Start There

I recently wrote about my meeting Kristi as a part of the van ministry for Freedom Fellowship, the church I worship with on Wednesday nights. Since then our relationship has grown. Having met her I starting looking for Kristi at church on Sundays. And I've started to visit her at her assisted-living home.

If you didn't read that earlier post, Kristi is blind and in a wheelchair. Our church auditorium is hard to navigate if you are in a wheelchair. So I found Kristi on the first Sunday I was looking for her along the back wall, by herself.

"Do you sit with anyone?" I asked after we had visited for a bit.

"No, I don't have any friends to sit with," she replied.
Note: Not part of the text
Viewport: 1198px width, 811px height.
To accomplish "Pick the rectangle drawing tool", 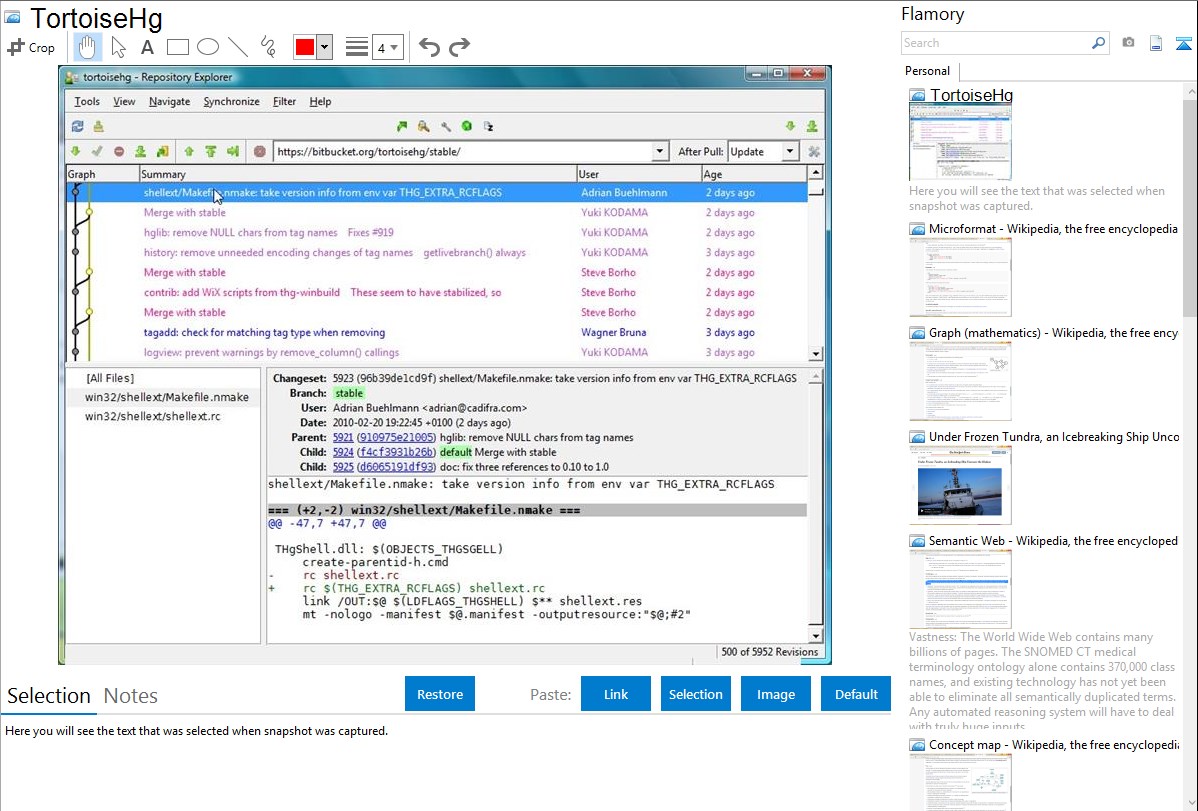I will point(178,47).
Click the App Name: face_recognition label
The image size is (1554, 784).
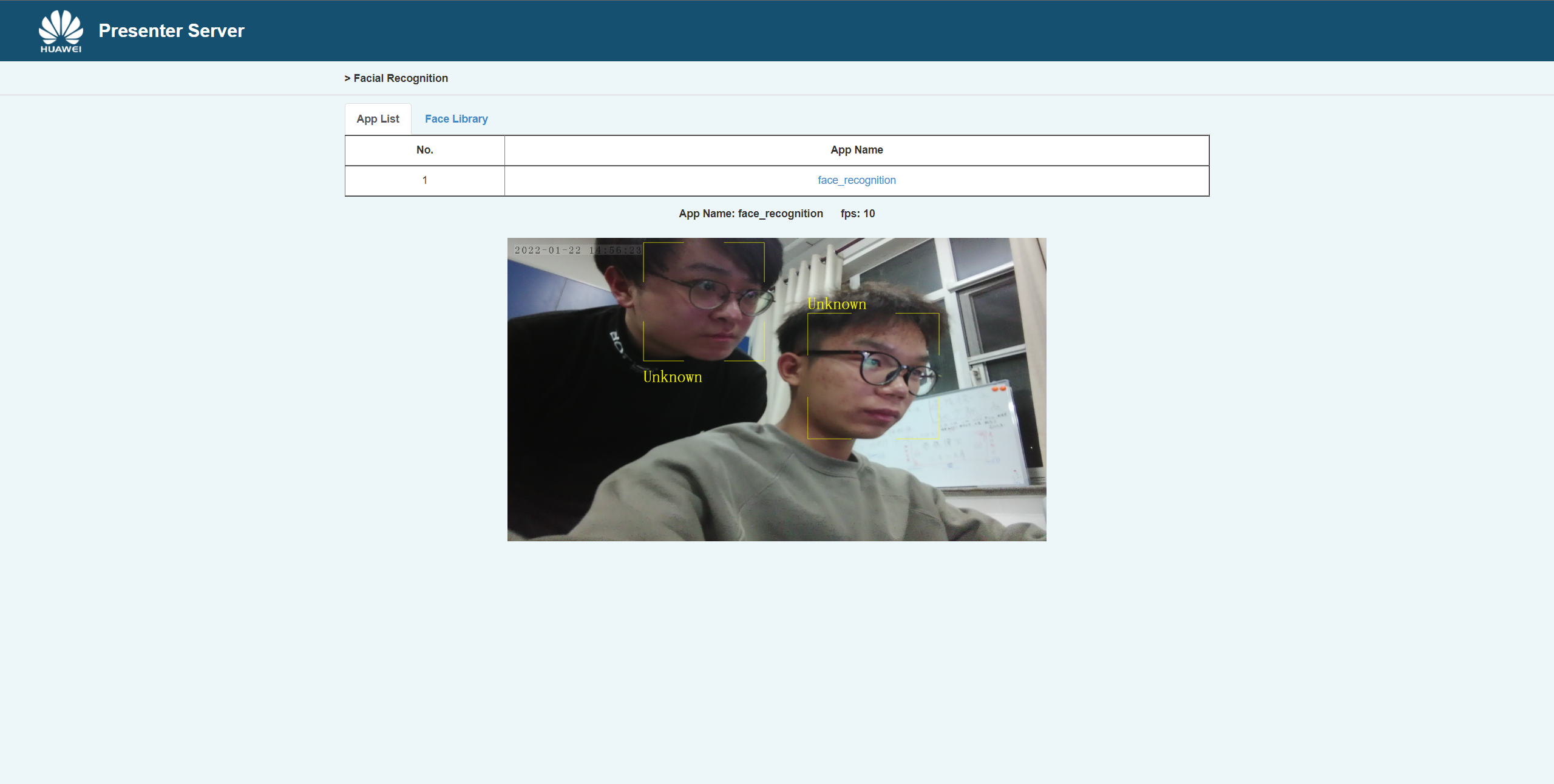750,214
"Do you like sitting back here?"

"No," she said. "I get lonely. Plus, when people walk by they bump into me and step on my feet. But I don't mind."

The space along the wall at the back of the auditorium is very tight and after services it gets pretty congested. A wheelchair in this small space is an issue, so I could see people accidentally bumping into Kristi or inadvertently stepping on her feet. Not anyone's fault. Just a tight space.

"Well, would you like to sit with my family? Jana, Brenden, Aidan and I?"

"Yes. I'd like that a lot."

And so that's what we are doing. Kristi sits with us. We found a space--with the help of Dickie and Jim--where Kristi can sit alongside our family in the auditorium.

This is not a particularly heroic act. It's a small and simple thing, sitting with someone at church. An example of "the little way."

I mainly share this to ponder how we see the world, or don't see it. I've been going to Highland for years and I never saw Kristi.

How did I eventually see her? I started asking myself this question: "If Jesus is 'the least of these' who might that be in the Highland auditorium?"

The answer came: How about, there, with Kristi?

With the blind girl, being stepped on, without a friend to sit with, alone in the wheelchair.

Start there.

...

Post-Script:
I wrote this post about two months ago. Since then I've discovered that Kristi wasn't as "unseen" by the Highland family as I had assumed and as she had described that day. To be sure, Kristi is not widely sought out or spoken to. But there is a small group of people at Highland, mainly those associated with the Freedom Fellowship crew, who know Kristi and approach her for conversation.

Regardless, I want to be clear that this post isn't about how Highland did or didn't see Kristi but how I, Richard, never saw Kristi. And that now I do.